Antonia Woodford’s article (“Grad School divided over interviews“; Jan. 11) reveals a disturbing aspect of graduate work in the humanities. Faculty opposition to the policy of interviewing applicants illuminates how we have neglected the role of teaching in scholarship.

Faculty insistence that “personabilty” is irrelevant to work in the humanities (as opposed to the sciences, where students work in communal labs) neglects that serving as teaching fellows, working with colleagues and applying for faculty jobs are all integral elements of graduate work. While charisma and extroversion should not be primary criteria for acceptance, we must acknowledge that a severe inability to communicate will prevent a scholar from making as significant a contribution to her or his field, limit job placement and hinder teaching.

If Yale is already investing approximately $143,000 in each humanities student, it is worth the time and funding to assure that we acquire the most qualified applicants. Professor Eckart Frahm’s notion that, “Occasionally genius hides behind awkwardness, while inversely silver-tongued applicants can turn out to be shallow scholars,” implies that well-spoken applicants are necessarily inferior academics. It is time that we overcome intellectual prejudice against personability and admit that social skills do not preclude genius, but often aid its effectiveness.

Ann Phelps

January 13

The writer is a 2009 graduate of the Institute of Sacred Music and a Saybrook graduate affiliate and research fellow.

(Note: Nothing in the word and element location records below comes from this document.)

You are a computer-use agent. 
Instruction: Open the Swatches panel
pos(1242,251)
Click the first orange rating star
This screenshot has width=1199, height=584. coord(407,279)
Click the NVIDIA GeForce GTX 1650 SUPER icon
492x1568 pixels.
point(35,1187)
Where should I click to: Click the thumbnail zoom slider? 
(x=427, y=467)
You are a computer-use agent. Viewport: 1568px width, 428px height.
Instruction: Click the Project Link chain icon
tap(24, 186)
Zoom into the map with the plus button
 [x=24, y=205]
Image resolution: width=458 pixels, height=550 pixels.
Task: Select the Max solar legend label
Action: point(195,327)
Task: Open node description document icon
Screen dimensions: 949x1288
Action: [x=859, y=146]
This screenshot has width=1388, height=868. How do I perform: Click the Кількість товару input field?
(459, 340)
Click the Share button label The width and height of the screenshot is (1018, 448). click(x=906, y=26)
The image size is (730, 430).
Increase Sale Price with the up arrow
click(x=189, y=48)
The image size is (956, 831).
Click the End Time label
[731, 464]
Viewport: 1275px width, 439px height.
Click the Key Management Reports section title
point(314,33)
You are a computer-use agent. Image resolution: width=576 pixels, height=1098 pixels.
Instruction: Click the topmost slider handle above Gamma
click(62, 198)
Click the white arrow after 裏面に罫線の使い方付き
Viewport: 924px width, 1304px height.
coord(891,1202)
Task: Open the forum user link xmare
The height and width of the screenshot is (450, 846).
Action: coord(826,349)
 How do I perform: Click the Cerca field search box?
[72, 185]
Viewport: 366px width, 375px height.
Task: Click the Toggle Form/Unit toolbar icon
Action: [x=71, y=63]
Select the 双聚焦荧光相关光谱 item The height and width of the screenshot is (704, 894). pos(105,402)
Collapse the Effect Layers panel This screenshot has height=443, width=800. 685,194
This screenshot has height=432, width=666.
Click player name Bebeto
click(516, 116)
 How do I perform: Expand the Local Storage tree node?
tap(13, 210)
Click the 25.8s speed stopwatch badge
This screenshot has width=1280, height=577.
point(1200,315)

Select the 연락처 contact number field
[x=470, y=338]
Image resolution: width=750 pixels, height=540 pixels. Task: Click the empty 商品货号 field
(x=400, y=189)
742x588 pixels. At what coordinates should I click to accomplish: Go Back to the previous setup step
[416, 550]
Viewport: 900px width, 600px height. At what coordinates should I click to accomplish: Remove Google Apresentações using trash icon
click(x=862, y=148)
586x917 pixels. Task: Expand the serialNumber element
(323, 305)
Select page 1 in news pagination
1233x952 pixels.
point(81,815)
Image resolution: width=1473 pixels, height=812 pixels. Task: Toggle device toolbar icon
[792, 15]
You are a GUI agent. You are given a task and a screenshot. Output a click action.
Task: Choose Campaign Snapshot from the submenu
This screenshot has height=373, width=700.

Interviews show commitment to teaching

Dean Thomas Pollard’s directive that candidates for places in the graduate programs be interviewed should be welcome news to undergraduates. Since Yale considers teaching to be a part of graduate school education and guarantees teaching positions to graduate students in their third and fourth years, we have an obligation to admit students who have no obvious and insurmountable obstacles to becoming effective teachers in the classroom. What is at stake is not simply the protection of the graduate students from anything that could be interpreted as violating the rights of the disabled; what is at stake is the right of undergraduates to instructors who are not just “the best minds” on paper, but exemplary presenters of material and leaders of discussion. Though interviews are not perfect tools, they can reveal important information that will help faculty members make more informed choices about the students one can imagine placing in front of the classroom in a couple of years.